(Source records)
◇ ◇ ◇ ◇

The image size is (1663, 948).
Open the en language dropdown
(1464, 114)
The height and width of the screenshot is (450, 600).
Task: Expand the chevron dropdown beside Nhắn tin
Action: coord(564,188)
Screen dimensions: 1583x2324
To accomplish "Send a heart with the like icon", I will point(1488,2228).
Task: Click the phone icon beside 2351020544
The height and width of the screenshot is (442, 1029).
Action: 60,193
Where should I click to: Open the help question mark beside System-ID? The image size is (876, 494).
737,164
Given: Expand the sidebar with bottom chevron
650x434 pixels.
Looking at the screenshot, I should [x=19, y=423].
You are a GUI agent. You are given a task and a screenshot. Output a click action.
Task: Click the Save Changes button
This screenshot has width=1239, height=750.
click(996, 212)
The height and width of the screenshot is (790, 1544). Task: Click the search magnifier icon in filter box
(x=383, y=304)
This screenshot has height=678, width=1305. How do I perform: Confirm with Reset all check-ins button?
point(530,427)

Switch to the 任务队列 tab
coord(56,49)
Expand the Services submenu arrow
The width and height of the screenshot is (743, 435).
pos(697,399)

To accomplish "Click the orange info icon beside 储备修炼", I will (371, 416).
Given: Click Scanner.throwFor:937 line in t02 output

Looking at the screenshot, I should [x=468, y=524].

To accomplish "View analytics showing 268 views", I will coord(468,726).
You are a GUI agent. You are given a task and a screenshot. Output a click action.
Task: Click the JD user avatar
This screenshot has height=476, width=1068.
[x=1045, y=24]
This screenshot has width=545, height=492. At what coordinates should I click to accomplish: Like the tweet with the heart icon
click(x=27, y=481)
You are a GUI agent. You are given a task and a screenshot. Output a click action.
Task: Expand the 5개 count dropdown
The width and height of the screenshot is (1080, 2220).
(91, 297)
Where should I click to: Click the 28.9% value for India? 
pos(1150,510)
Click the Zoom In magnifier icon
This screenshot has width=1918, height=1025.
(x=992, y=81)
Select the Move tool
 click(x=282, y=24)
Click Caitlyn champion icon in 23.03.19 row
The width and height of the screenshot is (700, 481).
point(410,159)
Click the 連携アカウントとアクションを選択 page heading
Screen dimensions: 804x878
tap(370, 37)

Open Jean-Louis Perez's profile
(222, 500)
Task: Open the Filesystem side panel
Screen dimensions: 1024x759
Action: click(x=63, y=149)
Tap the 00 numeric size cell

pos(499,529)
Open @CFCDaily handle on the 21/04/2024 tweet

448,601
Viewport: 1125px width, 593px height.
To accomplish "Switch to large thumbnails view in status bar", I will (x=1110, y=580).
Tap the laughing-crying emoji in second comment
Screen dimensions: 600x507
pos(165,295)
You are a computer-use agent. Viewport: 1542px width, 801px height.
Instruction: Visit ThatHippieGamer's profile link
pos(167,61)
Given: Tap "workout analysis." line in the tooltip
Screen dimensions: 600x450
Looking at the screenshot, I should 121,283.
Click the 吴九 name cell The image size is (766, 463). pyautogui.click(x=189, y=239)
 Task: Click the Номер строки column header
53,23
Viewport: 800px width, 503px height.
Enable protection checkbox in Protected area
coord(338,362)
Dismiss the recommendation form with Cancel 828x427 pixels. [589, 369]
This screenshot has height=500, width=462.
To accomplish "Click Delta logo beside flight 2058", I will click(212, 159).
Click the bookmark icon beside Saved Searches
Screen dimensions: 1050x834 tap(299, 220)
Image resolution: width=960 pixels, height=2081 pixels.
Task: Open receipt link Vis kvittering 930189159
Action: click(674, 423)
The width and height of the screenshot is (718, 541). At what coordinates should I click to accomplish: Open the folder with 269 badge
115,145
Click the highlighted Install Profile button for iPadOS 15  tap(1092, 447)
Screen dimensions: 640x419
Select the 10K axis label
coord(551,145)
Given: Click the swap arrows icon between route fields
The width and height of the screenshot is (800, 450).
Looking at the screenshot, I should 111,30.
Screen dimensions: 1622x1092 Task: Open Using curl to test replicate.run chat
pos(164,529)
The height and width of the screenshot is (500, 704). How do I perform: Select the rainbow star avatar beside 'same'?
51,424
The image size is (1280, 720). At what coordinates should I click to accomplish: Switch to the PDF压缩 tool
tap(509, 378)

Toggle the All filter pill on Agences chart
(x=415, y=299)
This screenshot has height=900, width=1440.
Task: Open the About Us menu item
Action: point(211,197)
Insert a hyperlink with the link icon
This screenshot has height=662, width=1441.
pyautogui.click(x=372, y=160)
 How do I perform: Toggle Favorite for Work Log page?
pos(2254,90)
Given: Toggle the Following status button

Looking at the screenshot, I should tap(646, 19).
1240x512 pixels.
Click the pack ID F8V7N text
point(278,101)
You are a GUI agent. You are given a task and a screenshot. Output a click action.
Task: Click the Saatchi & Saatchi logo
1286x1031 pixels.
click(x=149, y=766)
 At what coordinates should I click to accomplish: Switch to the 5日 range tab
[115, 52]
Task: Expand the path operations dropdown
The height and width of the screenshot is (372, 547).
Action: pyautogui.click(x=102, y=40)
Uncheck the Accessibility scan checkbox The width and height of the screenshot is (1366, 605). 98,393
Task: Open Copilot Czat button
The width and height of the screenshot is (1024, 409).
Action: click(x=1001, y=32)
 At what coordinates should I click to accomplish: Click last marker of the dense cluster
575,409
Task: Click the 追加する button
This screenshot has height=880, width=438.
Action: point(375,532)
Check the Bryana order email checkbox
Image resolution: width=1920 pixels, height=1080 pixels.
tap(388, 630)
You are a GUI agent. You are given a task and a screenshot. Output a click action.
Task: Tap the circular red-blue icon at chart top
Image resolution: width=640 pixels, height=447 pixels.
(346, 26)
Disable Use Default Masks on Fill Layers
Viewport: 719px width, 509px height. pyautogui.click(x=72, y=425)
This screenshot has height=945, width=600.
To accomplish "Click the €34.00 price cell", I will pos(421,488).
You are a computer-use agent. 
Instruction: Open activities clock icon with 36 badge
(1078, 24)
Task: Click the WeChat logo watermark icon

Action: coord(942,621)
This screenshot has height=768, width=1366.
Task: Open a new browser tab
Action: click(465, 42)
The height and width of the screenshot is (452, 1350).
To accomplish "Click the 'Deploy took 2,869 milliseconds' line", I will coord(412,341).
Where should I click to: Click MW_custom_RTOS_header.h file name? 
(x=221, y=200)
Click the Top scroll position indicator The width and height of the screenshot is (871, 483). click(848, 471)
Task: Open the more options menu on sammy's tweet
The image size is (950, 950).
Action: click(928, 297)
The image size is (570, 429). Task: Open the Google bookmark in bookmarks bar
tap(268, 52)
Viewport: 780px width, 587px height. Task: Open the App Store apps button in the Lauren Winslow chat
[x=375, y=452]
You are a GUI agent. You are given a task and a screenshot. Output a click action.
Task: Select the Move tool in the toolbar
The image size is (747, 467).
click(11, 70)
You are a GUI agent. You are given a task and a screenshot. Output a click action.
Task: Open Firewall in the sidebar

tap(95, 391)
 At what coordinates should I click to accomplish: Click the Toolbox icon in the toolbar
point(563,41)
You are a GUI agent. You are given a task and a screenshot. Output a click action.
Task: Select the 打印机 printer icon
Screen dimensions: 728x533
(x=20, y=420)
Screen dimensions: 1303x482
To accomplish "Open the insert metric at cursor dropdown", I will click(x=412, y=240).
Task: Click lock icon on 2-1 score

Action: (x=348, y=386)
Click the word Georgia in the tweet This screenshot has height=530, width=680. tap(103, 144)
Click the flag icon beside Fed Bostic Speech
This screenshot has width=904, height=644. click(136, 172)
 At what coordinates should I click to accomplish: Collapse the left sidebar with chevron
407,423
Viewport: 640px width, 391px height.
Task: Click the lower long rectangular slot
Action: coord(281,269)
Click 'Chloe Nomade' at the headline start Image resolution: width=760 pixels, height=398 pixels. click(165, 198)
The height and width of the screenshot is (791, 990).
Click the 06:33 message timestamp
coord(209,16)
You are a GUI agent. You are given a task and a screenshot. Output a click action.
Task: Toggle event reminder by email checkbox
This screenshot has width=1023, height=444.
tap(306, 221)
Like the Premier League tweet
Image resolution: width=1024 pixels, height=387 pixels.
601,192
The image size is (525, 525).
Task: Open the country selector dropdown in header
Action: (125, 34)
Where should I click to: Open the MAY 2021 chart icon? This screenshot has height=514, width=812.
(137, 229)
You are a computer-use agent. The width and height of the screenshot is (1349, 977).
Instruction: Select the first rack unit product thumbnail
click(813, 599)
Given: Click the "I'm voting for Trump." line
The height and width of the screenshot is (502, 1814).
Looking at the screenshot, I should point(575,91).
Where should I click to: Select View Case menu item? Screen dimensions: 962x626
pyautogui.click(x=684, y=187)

◇ ◇ ◇ ◇

> Exercise requirements
The exercise is to copy out every line above that has the word "will" in it.

> Answer to the exercise
To accomplish "Send a heart with the like icon", I will point(1488,2228).
To accomplish "Click the orange info icon beside 储备修炼", I will (371, 416).
To accomplish "View analytics showing 268 views", I will coord(468,726).
To accomplish "Switch to large thumbnails view in status bar", I will (x=1110, y=580).
To accomplish "Click Delta logo beside flight 2058", I will click(212, 159).
To accomplish "Click the €34.00 price cell", I will pos(421,488).
To accomplish "Click the 'Deploy took 2,869 milliseconds' line", I will coord(412,341).
To accomplish "Open the insert metric at cursor dropdown", I will click(x=412, y=240).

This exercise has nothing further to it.